もし、それを見て呼び出しの途中でやってきたというなら、本当に来羅は翔太郎を何よりも優先したのだ。
「それがるーちゃんからの呼び出しなら、もっと優先だよ」
そんな『特別』みたいな言葉が芽榴の心に針を刺した。
「それで、るーちゃんは私に用事?」
手に持ったトートバッグと芽榴を交互に見て、来羅は問いかける。その中のものを期待するみたいにキラキラ目を輝かせていた。
「うん。……来羅ちゃんに、チョコ渡したくて」
芽榴は視線を下げながら、来羅にチョコを渡した。そのチョコを来羅はぎゅっと大切に抱きしめてくれた。
「ありがと。すっごく嬉しい」
来羅の笑顔はとても綺麗だ。その笑顔を見れば見るほど、芽榴の心は握りつぶされるみたいに締めつけられる。その心から目をそらすように、芽榴は苦笑した。
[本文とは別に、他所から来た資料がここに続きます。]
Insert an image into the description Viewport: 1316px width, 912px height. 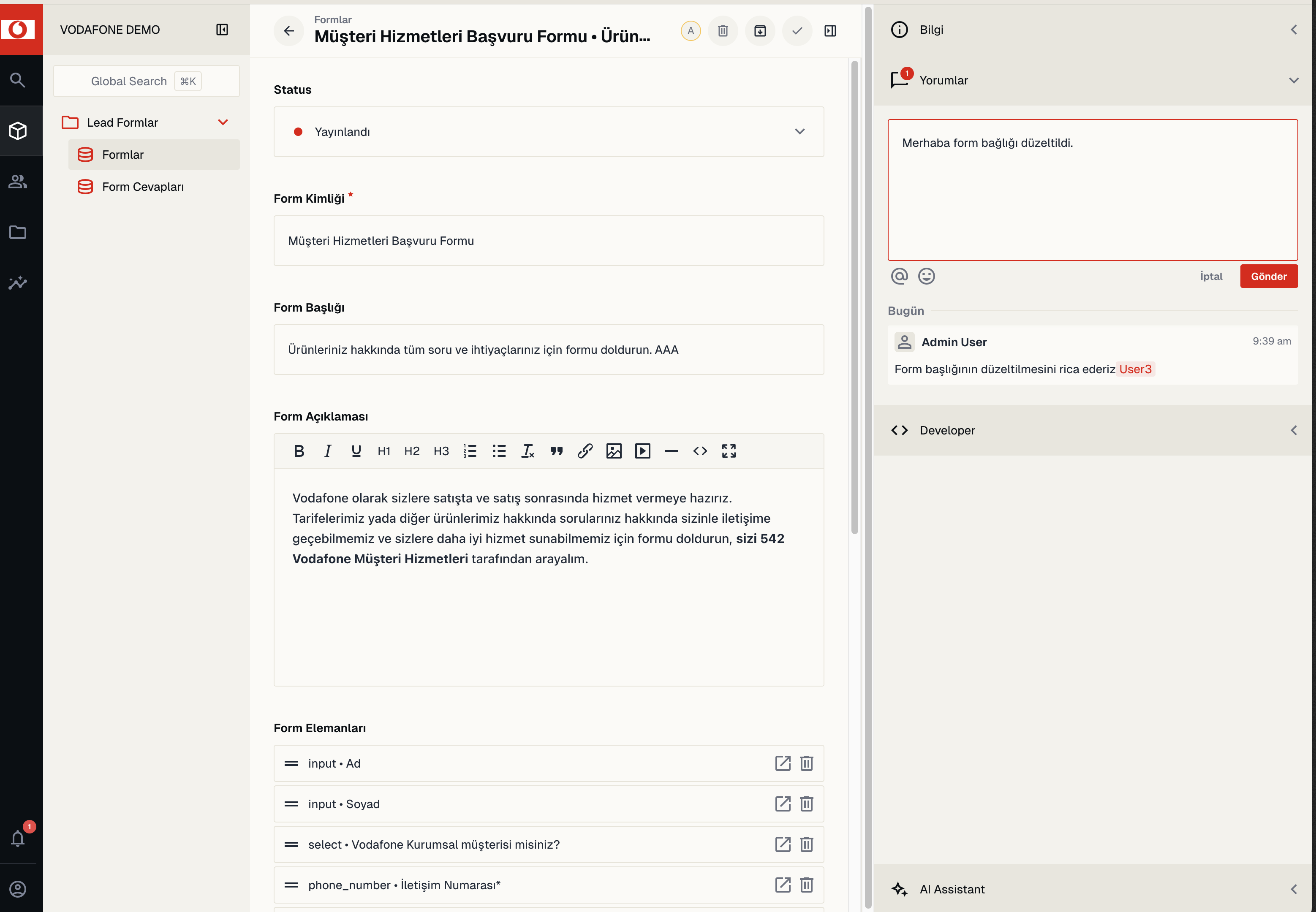click(614, 451)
「……ごめんね。来羅ちゃん忙しいから、私が会いに行かなきゃいけなかったのに」
「ううん。それはこっちのセリフだよ。……本当はすぐにでもるーちゃんに会いに行きたかったのに、足止めくらっちゃって」
来羅は首を横に振って、視線を下げたまま、ボソリと呟く。そしていつもの笑顔をもう一度芽榴に見せてくれた。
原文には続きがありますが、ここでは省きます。